- _Saved data entries_:
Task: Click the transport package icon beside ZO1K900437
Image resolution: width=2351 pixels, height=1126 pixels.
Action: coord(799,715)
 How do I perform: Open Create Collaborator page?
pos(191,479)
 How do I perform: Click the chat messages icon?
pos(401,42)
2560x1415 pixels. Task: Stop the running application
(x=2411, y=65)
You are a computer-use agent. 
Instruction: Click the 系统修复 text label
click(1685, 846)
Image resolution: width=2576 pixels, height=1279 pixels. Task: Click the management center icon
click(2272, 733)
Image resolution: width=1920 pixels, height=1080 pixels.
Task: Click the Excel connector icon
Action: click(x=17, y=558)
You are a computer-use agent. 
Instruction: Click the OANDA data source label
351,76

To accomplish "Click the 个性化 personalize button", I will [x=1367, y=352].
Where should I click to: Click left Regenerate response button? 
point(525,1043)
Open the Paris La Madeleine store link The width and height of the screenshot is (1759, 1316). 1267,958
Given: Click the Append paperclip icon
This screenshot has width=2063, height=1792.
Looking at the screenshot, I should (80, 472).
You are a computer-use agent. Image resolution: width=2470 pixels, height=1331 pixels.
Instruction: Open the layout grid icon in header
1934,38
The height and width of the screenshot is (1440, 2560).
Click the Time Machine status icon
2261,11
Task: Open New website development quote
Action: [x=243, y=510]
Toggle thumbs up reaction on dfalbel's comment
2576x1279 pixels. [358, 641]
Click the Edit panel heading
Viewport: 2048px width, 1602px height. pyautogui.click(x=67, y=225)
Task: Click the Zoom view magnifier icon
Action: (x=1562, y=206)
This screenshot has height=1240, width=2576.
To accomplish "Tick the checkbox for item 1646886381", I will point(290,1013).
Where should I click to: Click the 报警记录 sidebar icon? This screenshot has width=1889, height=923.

- _ASSIGNMENT_: No lines before the one containing "2560x1415 pixels. Task: Stop" belong in the answer; write out that line and each one after it exactly, through the end of the records.

- _ANSWER SECTION_:
2560x1415 pixels. Task: Stop the running application
(x=2411, y=65)
You are a computer-use agent. 
Instruction: Click the 系统修复 text label
click(1685, 846)
Image resolution: width=2576 pixels, height=1279 pixels. Task: Click the management center icon
click(2272, 733)
Image resolution: width=1920 pixels, height=1080 pixels.
Task: Click the Excel connector icon
Action: click(x=17, y=558)
You are a computer-use agent. 
Instruction: Click the OANDA data source label
351,76

To accomplish "Click the 个性化 personalize button", I will [x=1367, y=352].
Where should I click to: Click left Regenerate response button? 
point(525,1043)
Open the Paris La Madeleine store link The width and height of the screenshot is (1759, 1316). 1267,958
Given: Click the Append paperclip icon
This screenshot has width=2063, height=1792.
Looking at the screenshot, I should (80, 472).
You are a computer-use agent. Image resolution: width=2470 pixels, height=1331 pixels.
Instruction: Open the layout grid icon in header
1934,38
The height and width of the screenshot is (1440, 2560).
Click the Time Machine status icon
2261,11
Task: Open New website development quote
Action: [x=243, y=510]
Toggle thumbs up reaction on dfalbel's comment
2576x1279 pixels. [358, 641]
Click the Edit panel heading
Viewport: 2048px width, 1602px height. pyautogui.click(x=67, y=225)
Task: Click the Zoom view magnifier icon
Action: (x=1562, y=206)
This screenshot has height=1240, width=2576.
To accomplish "Tick the checkbox for item 1646886381", I will point(290,1013).
Where should I click to: Click the 报警记录 sidebar icon? This screenshot has width=1889, height=923.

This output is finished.